PAGE EXCERPT:
______________________________
POC-1ST

UNIT-4

CARBONYL COMPOUNDS

ALDEHYDES AND KETONES

SYLLABUS + IMPORTANT QUESTIONS

• Nucleophilic Addition, Electromeric effects, Aldol Condensation, Crossed Aldol Condensation, Cannizaro reactions, Crossed cannizaro reactions, Benzoin condensation, Perkin condensation, Qualitative tests.
• Structure and uses of formaldehyde, Paraldehyde, Acetone, chloral hydrate, Hexamine, Benzaldehyde, Vanillin, Cinnamaldehyde.

INTRODUCTION

• Carbonyl compound are those organic compounds which contain carbonyl group ($C=O$), which is carbon-oxygen double bond.
• Several compounds are formed from carbonyl group.

Properties

• These are highly reactive compounds.
• They can perform Nucleophilic addition, Electrophilic substitution etc.
• Most carbonyl compounds are polar and soluble in water & organic solvents.
• The carbonyl group has a $sp^2$ hybridised carbon and oxygen.

ALDEHYDES

• These are those carbonyl compounds which contain carbonyl group ($C=O$) at the end of carbon chain.
______________________________
[Stored records]
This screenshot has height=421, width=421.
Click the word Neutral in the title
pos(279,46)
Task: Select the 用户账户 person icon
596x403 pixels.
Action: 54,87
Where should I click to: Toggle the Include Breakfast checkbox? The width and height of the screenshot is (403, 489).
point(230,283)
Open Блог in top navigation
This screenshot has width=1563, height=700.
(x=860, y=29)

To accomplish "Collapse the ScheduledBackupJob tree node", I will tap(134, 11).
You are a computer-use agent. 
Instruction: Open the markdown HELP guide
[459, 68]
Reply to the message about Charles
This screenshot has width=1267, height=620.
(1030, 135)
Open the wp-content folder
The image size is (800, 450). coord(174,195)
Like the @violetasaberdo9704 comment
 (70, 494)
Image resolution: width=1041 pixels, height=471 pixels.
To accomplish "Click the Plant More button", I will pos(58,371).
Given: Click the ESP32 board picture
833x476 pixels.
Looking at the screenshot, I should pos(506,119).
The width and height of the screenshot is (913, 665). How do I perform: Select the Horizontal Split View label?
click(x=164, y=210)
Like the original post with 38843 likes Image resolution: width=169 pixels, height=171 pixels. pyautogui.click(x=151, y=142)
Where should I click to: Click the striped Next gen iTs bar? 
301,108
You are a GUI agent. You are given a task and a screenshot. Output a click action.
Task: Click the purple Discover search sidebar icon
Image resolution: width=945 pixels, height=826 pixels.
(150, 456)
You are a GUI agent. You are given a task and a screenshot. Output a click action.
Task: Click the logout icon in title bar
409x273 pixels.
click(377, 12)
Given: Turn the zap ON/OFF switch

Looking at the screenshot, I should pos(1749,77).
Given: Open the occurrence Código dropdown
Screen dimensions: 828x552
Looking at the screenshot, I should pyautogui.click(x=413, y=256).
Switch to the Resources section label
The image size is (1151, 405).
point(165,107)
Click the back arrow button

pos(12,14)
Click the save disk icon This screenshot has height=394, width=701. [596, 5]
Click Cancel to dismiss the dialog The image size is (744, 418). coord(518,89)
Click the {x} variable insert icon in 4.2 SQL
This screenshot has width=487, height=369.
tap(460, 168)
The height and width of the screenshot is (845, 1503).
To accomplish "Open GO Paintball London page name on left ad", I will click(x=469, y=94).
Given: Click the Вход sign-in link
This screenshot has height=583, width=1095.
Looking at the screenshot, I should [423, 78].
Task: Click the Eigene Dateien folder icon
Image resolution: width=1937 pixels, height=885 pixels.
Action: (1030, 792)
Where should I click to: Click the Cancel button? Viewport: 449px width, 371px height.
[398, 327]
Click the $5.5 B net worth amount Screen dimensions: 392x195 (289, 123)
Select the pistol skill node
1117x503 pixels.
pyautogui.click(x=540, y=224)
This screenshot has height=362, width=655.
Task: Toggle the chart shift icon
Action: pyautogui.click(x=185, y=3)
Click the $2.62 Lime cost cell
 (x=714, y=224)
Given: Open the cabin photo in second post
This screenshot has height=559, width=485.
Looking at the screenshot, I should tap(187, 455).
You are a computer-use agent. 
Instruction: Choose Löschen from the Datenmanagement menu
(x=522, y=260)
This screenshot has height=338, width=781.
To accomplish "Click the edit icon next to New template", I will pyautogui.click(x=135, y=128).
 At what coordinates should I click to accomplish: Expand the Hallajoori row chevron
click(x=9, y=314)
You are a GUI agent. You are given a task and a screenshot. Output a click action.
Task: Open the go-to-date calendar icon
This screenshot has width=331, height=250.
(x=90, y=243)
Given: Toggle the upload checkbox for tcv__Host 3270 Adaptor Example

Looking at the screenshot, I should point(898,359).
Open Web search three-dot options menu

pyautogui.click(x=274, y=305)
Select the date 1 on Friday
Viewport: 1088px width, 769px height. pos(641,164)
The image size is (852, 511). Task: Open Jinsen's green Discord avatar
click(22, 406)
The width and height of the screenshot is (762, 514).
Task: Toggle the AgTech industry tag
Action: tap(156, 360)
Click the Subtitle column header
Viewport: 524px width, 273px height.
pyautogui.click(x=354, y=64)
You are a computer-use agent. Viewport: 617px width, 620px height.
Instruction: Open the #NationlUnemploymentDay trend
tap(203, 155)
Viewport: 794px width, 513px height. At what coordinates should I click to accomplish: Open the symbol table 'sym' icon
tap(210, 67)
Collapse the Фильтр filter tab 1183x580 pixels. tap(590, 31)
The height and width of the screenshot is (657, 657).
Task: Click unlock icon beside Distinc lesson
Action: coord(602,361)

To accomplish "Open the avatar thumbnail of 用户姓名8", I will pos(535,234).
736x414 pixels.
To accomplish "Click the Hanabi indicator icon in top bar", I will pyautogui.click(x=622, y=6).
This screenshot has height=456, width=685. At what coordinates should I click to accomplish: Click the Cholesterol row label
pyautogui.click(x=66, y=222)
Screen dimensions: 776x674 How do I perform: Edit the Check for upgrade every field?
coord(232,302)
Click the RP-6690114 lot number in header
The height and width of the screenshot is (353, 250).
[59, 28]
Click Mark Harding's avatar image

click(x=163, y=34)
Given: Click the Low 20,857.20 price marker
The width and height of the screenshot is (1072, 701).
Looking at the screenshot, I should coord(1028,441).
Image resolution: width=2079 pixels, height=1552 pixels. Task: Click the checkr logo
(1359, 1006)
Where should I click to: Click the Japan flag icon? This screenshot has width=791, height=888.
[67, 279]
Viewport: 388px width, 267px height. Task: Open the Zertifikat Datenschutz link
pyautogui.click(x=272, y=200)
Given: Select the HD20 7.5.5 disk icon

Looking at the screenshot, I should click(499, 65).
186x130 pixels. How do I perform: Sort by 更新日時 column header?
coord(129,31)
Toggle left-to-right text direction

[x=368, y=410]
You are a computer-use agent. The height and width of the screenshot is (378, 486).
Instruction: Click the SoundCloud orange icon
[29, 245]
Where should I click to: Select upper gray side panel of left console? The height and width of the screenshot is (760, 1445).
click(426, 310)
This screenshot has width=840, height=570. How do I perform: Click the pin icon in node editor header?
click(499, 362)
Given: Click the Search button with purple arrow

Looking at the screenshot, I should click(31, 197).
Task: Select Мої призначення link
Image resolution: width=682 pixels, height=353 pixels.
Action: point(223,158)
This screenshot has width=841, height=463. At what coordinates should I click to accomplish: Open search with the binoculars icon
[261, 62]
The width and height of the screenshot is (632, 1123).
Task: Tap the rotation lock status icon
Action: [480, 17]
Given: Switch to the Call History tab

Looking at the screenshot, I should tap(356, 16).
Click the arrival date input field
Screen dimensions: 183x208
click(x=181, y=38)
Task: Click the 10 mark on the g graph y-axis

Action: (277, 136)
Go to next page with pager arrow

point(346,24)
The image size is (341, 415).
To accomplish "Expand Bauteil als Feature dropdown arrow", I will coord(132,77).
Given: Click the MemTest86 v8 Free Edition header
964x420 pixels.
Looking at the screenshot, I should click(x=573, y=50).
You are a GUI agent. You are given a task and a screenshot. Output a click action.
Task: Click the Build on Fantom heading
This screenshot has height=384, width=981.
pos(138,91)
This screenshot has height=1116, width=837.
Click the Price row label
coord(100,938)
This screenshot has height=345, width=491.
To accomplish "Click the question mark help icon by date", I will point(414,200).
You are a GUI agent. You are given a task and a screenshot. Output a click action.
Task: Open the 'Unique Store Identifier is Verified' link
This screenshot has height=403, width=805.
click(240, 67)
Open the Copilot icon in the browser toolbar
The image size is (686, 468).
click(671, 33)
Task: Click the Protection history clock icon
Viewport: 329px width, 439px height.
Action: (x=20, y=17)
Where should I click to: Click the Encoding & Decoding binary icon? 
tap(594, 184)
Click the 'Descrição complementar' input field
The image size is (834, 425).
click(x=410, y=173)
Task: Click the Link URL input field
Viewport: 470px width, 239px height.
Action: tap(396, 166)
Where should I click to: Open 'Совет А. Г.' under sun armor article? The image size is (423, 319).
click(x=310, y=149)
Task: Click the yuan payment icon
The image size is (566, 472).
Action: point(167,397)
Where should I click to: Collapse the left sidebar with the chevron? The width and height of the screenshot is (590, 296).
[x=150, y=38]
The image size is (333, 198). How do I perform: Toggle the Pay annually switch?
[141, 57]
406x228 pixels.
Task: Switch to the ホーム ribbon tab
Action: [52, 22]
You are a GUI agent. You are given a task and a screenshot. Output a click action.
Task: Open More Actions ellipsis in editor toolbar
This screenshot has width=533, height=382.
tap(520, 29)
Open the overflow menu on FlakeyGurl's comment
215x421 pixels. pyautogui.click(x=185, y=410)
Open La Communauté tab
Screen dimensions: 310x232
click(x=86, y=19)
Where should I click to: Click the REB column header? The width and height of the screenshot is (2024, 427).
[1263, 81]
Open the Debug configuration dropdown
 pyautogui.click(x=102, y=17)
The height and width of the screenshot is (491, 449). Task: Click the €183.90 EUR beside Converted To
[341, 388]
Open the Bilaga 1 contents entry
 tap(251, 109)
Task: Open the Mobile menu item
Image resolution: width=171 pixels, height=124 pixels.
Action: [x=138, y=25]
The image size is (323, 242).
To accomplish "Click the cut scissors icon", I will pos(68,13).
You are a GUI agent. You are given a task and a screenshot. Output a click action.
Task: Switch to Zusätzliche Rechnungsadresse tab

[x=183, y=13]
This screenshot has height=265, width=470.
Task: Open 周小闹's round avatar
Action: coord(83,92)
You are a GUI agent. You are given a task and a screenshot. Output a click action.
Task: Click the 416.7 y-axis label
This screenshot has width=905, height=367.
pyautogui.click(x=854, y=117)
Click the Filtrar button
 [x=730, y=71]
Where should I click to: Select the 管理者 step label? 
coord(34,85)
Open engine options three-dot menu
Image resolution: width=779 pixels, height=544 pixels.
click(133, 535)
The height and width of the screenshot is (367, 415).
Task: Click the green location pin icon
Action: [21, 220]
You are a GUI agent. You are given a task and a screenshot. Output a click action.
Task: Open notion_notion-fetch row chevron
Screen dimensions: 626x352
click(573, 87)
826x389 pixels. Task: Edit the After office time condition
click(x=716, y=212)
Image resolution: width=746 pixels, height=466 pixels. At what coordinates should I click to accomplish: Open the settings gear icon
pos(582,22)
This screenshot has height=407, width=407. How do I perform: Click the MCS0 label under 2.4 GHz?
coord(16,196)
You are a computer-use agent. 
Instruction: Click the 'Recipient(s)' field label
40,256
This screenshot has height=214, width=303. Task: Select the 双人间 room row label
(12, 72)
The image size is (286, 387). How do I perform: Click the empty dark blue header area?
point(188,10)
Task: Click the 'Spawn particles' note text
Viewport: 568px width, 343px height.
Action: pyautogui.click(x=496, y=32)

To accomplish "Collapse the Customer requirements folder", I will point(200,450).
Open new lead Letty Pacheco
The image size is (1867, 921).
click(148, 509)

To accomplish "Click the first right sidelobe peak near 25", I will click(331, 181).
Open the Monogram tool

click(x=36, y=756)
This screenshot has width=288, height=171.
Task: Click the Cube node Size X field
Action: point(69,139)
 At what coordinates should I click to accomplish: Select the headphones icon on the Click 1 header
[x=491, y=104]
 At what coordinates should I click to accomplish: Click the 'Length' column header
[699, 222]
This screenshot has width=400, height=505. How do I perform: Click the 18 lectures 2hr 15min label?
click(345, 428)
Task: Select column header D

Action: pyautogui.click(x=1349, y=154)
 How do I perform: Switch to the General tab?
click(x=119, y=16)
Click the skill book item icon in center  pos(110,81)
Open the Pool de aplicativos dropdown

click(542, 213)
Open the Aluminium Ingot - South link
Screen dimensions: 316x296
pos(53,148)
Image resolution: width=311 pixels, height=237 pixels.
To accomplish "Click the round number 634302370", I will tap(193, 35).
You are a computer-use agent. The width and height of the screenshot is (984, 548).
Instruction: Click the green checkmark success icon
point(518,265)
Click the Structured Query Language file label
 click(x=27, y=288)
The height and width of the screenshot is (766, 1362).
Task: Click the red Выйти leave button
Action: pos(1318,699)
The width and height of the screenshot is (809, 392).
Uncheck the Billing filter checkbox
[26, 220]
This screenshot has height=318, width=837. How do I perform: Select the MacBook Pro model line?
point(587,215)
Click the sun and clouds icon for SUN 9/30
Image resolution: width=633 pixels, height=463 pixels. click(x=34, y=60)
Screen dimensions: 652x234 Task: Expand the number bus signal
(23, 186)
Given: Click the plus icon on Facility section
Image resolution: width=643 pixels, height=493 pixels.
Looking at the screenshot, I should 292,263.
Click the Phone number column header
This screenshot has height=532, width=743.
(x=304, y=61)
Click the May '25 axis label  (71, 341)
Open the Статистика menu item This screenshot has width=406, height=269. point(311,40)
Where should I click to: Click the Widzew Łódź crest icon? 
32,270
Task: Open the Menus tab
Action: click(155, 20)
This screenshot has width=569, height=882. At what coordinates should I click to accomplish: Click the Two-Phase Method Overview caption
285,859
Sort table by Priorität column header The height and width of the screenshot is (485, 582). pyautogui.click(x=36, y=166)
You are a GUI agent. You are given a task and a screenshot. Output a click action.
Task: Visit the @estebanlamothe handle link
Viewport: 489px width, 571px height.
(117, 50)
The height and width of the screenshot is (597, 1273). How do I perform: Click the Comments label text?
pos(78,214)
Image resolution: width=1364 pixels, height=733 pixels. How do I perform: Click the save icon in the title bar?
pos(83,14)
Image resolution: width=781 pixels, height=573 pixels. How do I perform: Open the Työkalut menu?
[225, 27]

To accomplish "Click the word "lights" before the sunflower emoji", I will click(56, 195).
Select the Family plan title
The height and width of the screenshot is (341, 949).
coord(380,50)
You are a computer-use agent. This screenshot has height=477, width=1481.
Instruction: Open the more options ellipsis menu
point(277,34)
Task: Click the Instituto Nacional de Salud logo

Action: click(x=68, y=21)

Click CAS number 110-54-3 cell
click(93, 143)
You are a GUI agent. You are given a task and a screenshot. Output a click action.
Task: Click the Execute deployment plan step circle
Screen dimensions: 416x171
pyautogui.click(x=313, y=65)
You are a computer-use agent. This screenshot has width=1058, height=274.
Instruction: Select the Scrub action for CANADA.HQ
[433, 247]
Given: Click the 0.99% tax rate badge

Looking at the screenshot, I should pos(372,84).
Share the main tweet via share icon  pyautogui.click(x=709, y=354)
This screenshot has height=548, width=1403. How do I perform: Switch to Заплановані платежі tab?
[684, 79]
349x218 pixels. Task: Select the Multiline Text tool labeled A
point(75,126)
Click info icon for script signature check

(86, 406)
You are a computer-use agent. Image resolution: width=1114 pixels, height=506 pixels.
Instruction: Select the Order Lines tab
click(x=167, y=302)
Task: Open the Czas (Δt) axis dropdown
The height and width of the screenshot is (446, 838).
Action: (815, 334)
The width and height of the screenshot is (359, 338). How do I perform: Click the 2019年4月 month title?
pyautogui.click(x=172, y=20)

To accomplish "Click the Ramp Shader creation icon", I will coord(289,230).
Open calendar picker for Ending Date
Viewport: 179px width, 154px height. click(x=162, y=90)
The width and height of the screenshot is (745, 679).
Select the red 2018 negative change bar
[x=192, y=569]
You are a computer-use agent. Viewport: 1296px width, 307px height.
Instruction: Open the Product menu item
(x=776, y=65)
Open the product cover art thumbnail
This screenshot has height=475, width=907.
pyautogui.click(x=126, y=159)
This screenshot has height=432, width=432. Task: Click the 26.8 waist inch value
______________________________
In the notes on carbonyl compounds above, write out word for word the part that begins with the words containing "ALDEHYDES AND KETONES" and ends with "carbon-oxygen double bond.".

ALDEHYDES AND KETONES

SYLLABUS + IMPORTANT QUESTIONS

• Nucleophilic Addition, Electromeric effects, Aldol Condensation, Crossed Aldol Condensation, Cannizaro reactions, Crossed cannizaro reactions, Benzoin condensation, Perkin condensation, Qualitative tests.
• Structure and uses of formaldehyde, Paraldehyde, Acetone, chloral hydrate, Hexamine, Benzaldehyde, Vanillin, Cinnamaldehyde.

INTRODUCTION

• Carbonyl compound are those organic compounds which contain carbonyl group ($C=O$), which is carbon-oxygen double bond.